Prior to the launch of the SLLP, there was no global standard governing SLLs. Thus, the SLLP are a welcome step forward in providing structural unity in this area. There are four core components under the SLLP framework:
(a) The first, is for the borrower to communicate to the lender how the sustainability performance targets (“SPTs”) proposed to the lender, are aligned with its sustainability objectives (as set out in its Corporate Social Responsibility (“CSR”) strategy). The range of possible SPTs span diverse categories such as energy efficiency and conservation of biodiversity, and the proposed SPTs should be in line with the borrower’s sustainability profile.
(b) The second, is that the SPTs negotiated between lender and borrower should be ambitious and meaningful to the borrower’s business. The SPTs should be tied to an improvement (over borrower’s performance in the recent past) in relation to a predetermined sustainability performance target benchmark. The loan terms then incentivise borrower’s performance on this benchmark. For instance, the lenders may agree to reduce the interest rate payable for the loan where the borrower satisfies a predetermined SPT, say a reduction in emissions by a certain threshold, and increase it if the borrower severely underperforms on these criteria.

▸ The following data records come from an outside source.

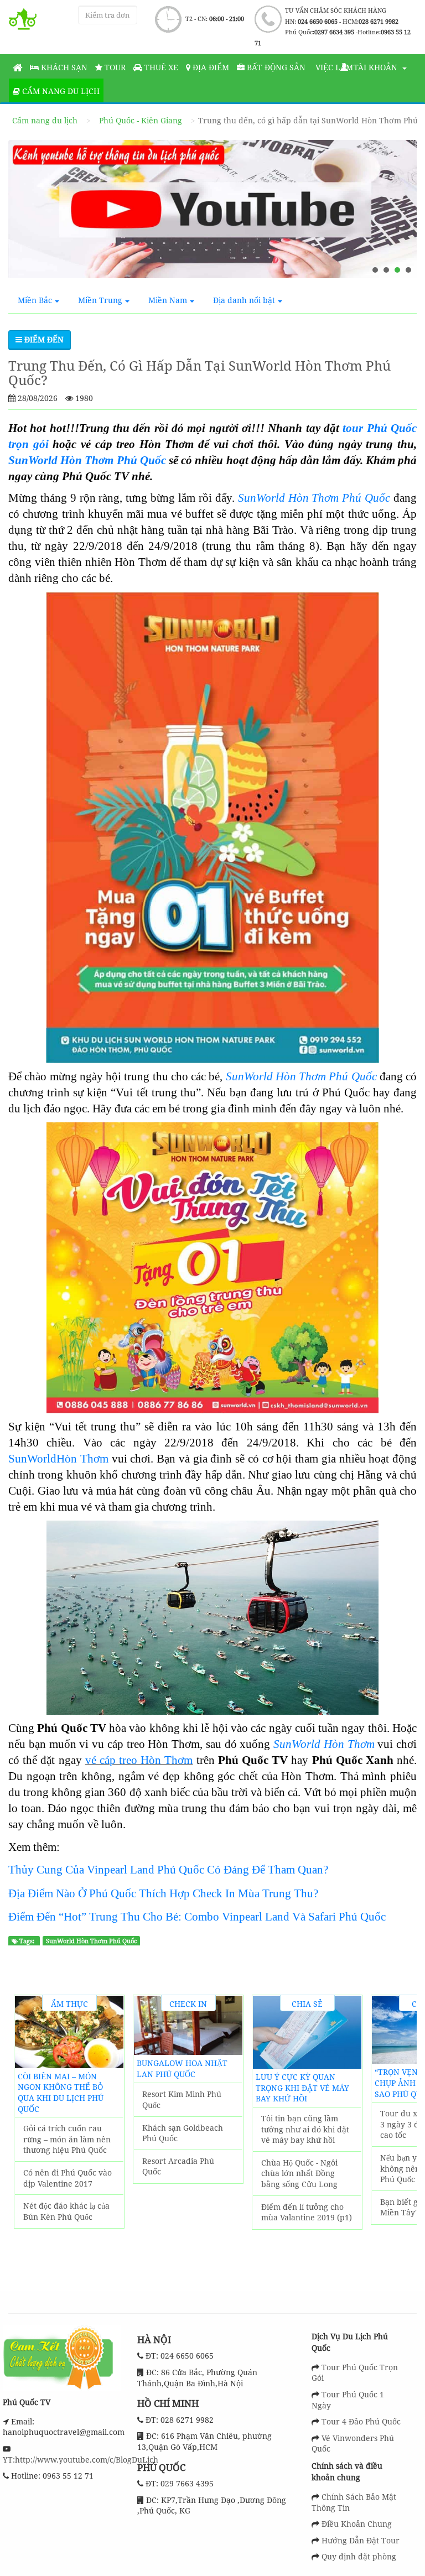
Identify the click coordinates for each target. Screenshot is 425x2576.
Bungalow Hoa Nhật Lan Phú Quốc (182, 2068)
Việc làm (333, 67)
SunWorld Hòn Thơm (324, 1744)
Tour (114, 67)
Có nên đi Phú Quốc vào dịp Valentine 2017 (67, 2178)
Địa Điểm (209, 67)
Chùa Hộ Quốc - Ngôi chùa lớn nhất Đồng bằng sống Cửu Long (299, 2173)
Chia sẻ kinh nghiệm (307, 2005)
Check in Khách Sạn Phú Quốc (188, 2005)
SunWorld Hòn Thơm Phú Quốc (301, 1076)
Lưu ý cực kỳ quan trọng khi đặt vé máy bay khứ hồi (302, 2088)
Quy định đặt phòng (359, 2556)
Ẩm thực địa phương (69, 2005)
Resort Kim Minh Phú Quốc (181, 2099)
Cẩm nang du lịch (60, 91)
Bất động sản (275, 67)
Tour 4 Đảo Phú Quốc (361, 2421)
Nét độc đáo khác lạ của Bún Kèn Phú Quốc (66, 2211)
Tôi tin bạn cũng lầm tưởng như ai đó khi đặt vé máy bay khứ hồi (305, 2129)
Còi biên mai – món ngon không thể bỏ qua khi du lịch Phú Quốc (60, 2092)
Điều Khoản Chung (357, 2523)
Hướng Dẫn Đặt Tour (361, 2540)
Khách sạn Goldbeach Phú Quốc (182, 2133)
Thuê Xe (160, 67)
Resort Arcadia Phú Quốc (178, 2166)
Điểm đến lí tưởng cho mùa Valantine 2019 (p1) (306, 2212)
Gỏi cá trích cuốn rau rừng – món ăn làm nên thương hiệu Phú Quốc (67, 2139)
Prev (28, 2134)
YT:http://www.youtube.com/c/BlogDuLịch (80, 2459)
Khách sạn (63, 67)
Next (402, 2134)
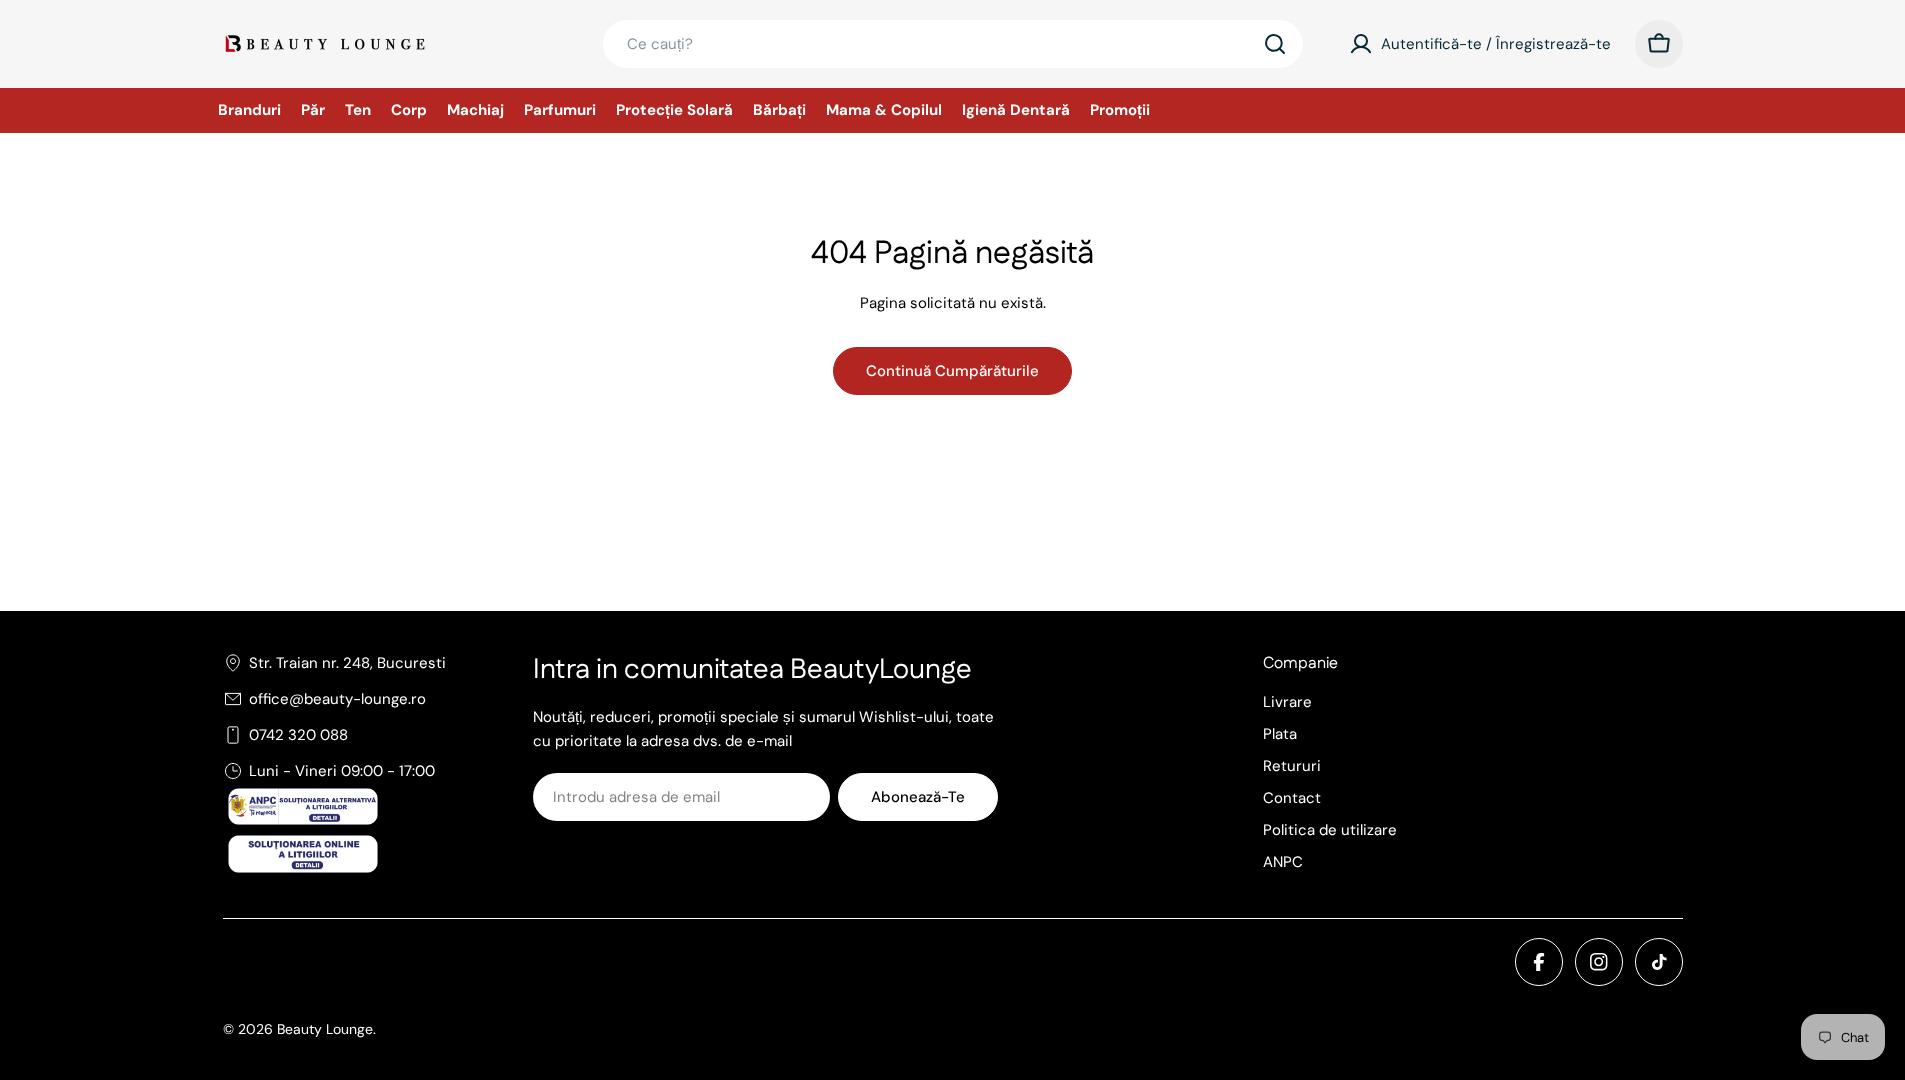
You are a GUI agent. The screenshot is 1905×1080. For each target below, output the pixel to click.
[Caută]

(c) The third, is for the borrower to report (either publicly or privately) information relating to the SPTs at least annually. The borrower is encouraged to provide information on any underlying methodology or assumptions as well.
(d) Finally, there should be a review mechanism to validate the borrower’s performance against the SPTs. The review may be external (by a qualified external reviewer like an auditor, environmental consultant or independent ratings agency) or internal (if the borrower can demonstrate an internal expertise), and whether or not an external review is required by the lenders is to be negotiated on a case-by-case basis.
The biggest plus of the SLLP is that of standardisation. For example, apart from requiring that an SLL’s SPTs should be explicitly aligned with the borrower’s CSR strategy, it is now also clear that SPTs should represent an ambitious and meaningful improvement in the sustainability performance of the borrower. This has not necessarily always been the existing practice, and there have been instances of SLLs adopting sustainability metrics that merely represented the maintenance of existing sustainability performance by the borrower. At the same time, it is also heartening to note that the SLLP continue to retain much of the flexibility to accommodate innovative approaches to SLLs, given that green financing is still in its infancy.
Like the Green Loan Principles, the SLLP provide an authoritative reference and guidance on the normative minimum requirements for borrowers, lenders, and their respective advisers, who may be negotiating or structuring SLLs. Beyond these minimum requirements, additional recommended measures can and should be adopted to enhance the reputational quality of these SLLs.